Coelho's placebo has racked up impressive sales in Brazil and Europe. Americans should flock to it like gulls.

Coelho is a Brazilian writer with four books to his credit. Following Diary of a Magus (1992—not reviewed) came this book, published in Brazil in 1988: it's an interdenominational, transcendental, inspirational fable—in other words, a bag of wind. 
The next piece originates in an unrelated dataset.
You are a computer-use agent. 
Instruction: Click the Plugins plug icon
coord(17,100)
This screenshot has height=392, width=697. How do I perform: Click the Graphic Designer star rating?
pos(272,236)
 The story is about a youth empowered to follow his dream. Santiago is an Andalusian shepherd boy who learns through a dream of a treasure in the Egyptian pyramids. An old man, the king of Salem, the first of various spiritual guides, tells the boy that he has discovered his destiny: "to realize one's destiny is a person's only real obligation." So Santiago sells his sheep, sails to Tangier, is tricked out of his money, regains it through hard work, crosses the desert with a caravan, stops at an oasis long enough to fall in love, escapes from warring tribesmen by performing a miracle, reaches the pyramids, and eventually gets both the gold and the girl. Along the way he meets an Englishman who describes the Soul of the World; the desert woman Fatima, who teaches him the Language of the World; and an alchemist who says, "Listen to your heart" A message clings like ivy to every encounter; everyone, but everyone, has to put in their two cents' worth, from the crystal merchant to the camel driver ("concentrate always on the present, you'll be a happy man"). The absence of characterization and overall blandness suggest authorship by a committee of self-improvement pundits—a far cry from Saint- Exupery's The Little Prince: that flagship of the genre was a genuine charmer because it clearly derived from a quirky, individual sensibility. 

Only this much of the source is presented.